Published January 1, 2008. |
Her book The Gift of Years: Growing Older Gracefully is a series of meditations on the following topics:
Intro:The Purpose of Life, Regret, Meaning, Fear, Ageism, Joy, Authority, Transformation, Newness, Accomplishment, Possibility, Adjustment, Fulfillment, Mystery, Relationships, Tale-Telling, Letting Go, Learning, Religion, Freedom, Success, Time, Wisdom, Sadness, Dreams, Limitations, Solitude, Productivity, Memories, Future, Agelessness, Immediacy, Nostalgia, Spirituality, Loneliness, Forgiveness, Outreach, The Present, Appreciation, Faith, Legacy, Afterword: The Twilight Time.
I recommend just one chapter a week, taking one page a day and thinking about the implications of the ideas. The author doesn't provide a lot of specifics. The book is mainly a set of abstractions.
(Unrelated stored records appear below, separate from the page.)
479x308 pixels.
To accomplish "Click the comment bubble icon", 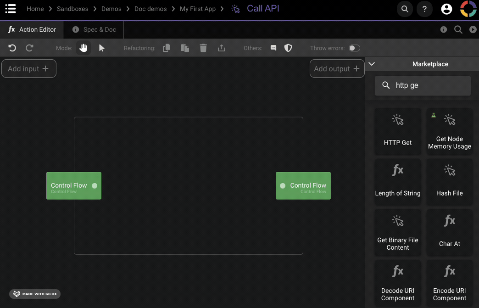I will [x=273, y=48].
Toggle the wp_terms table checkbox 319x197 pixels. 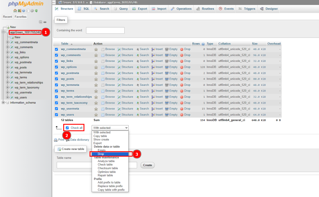pos(56,91)
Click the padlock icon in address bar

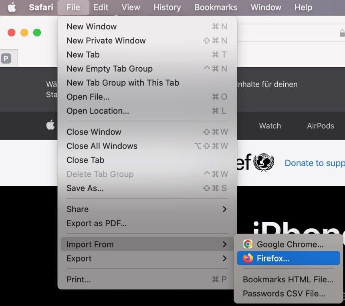[x=342, y=33]
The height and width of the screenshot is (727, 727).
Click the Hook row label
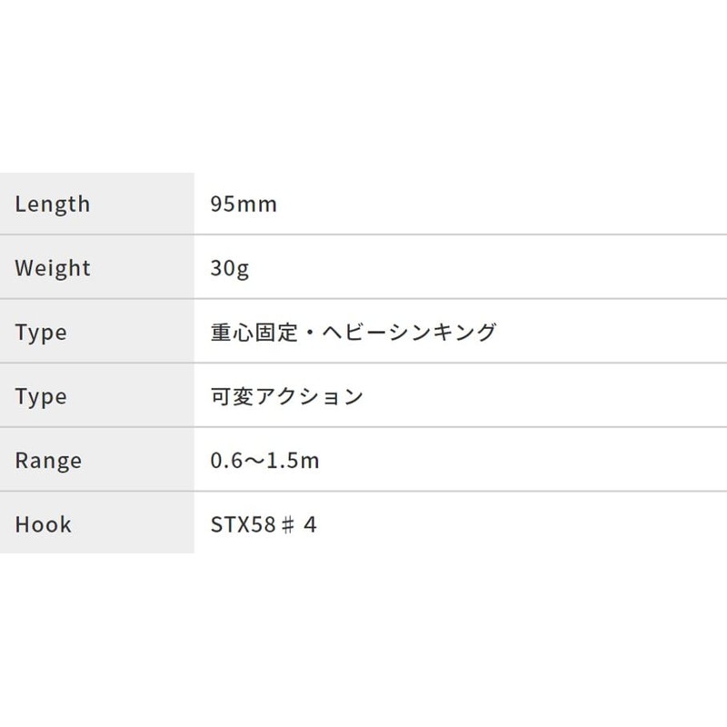43,525
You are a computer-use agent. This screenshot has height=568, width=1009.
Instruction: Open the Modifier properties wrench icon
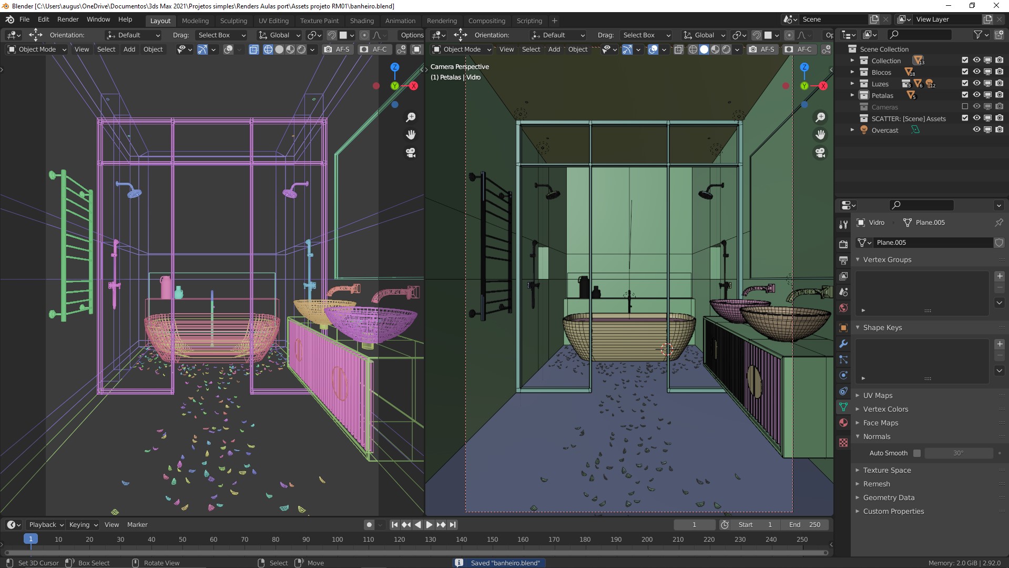click(x=843, y=344)

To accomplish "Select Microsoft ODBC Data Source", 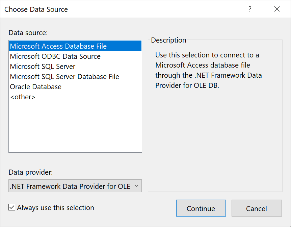I will (75, 56).
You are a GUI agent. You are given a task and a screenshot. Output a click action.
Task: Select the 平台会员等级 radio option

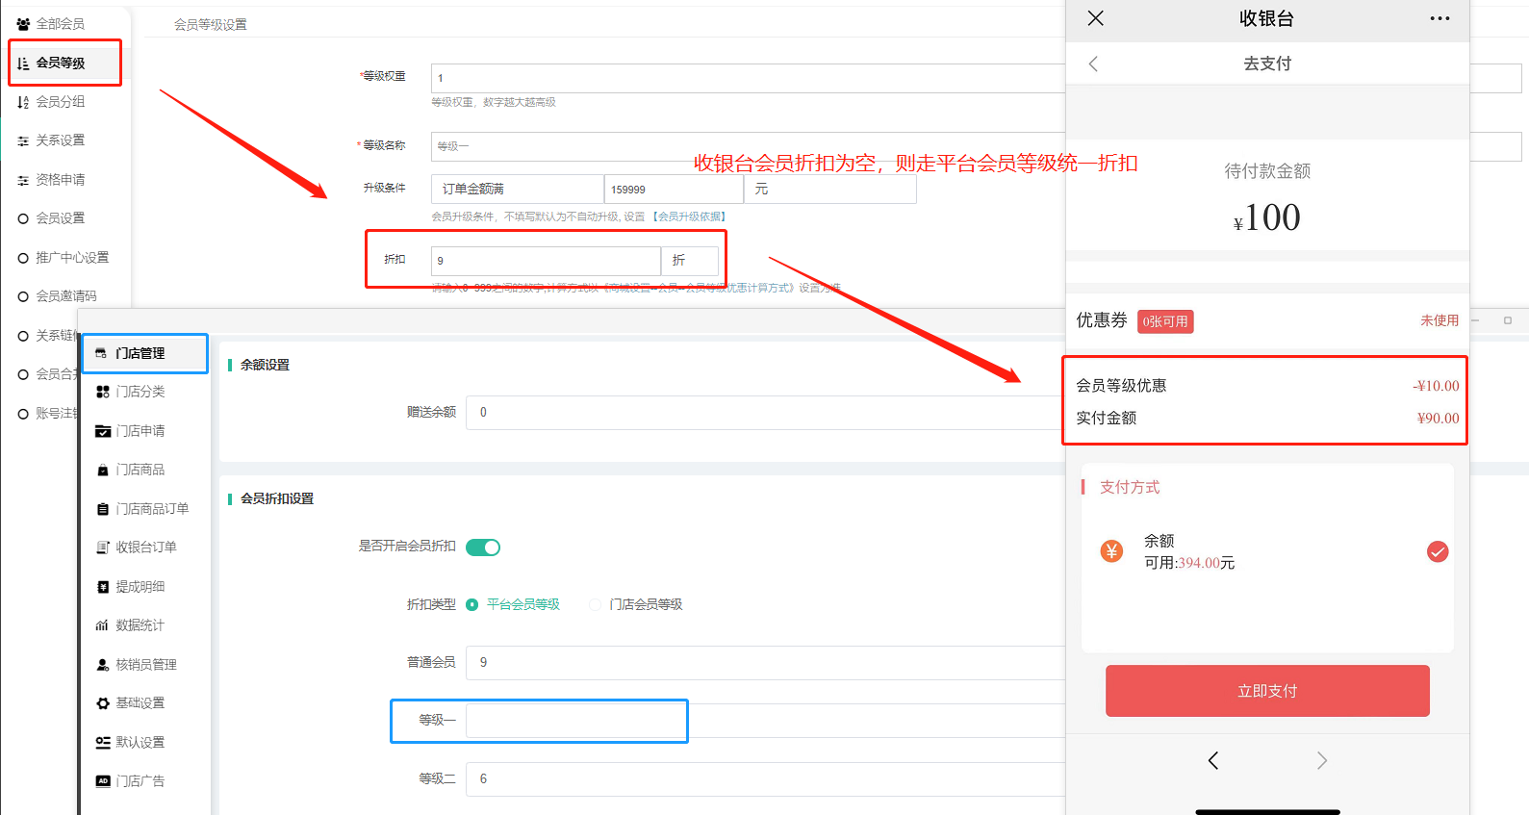[472, 604]
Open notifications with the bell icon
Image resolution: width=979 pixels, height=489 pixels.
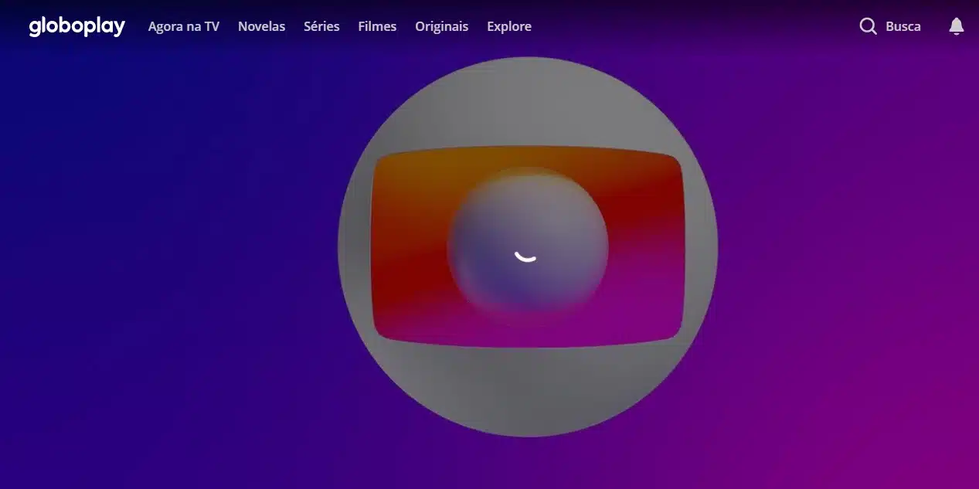point(956,26)
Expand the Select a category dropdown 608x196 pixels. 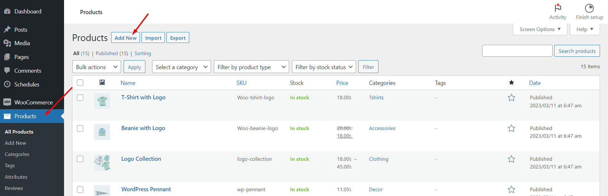tap(181, 67)
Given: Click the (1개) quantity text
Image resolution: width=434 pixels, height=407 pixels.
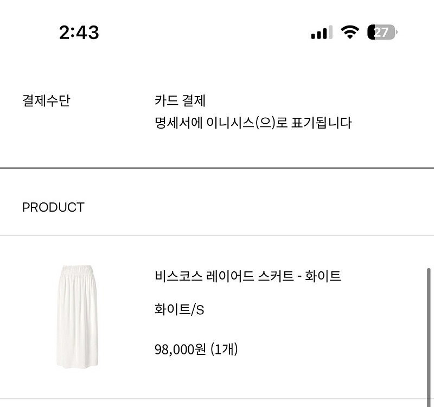Looking at the screenshot, I should click(x=224, y=349).
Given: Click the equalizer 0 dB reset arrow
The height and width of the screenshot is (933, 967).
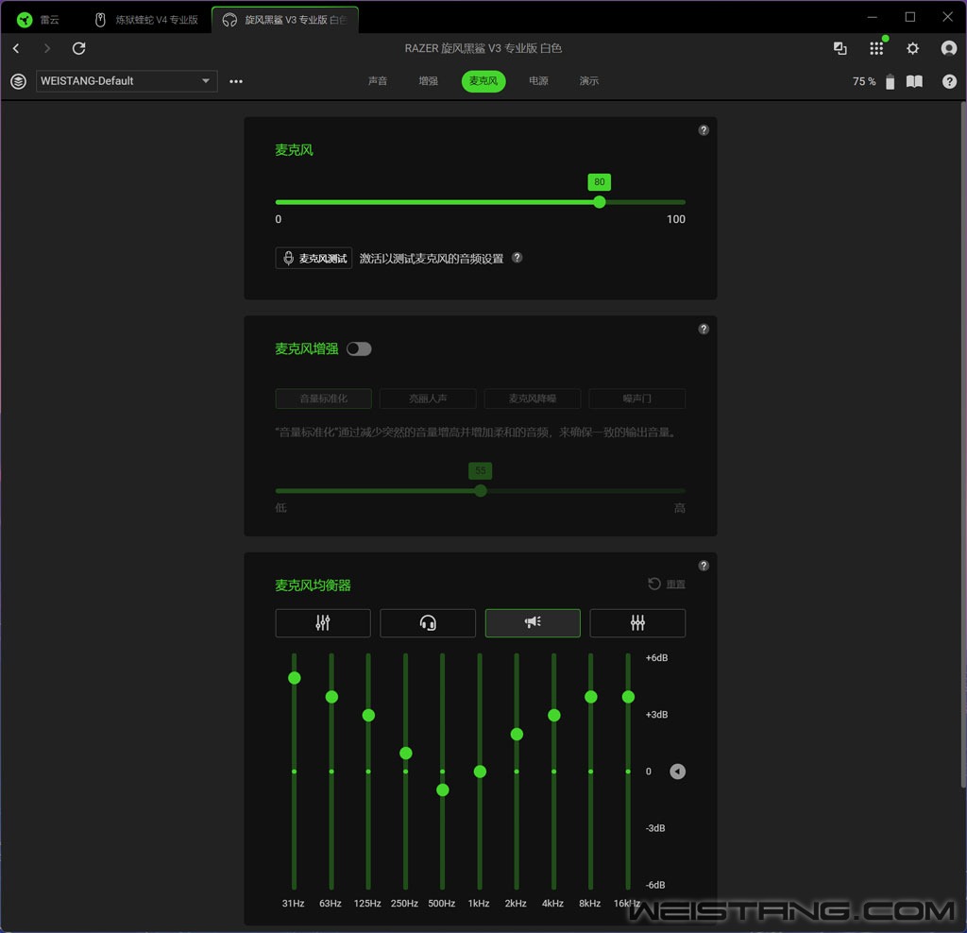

However, they can bear fruit if readers generate their own examples.
I very much enjoyed the quotes that start each section. Because I have been sharing quotes on aging via Twitter since 2012, I had already encountered several of them in my search conducted over the last few years. However, she had many that I have not found. And she has some that are great but more than 140 characters.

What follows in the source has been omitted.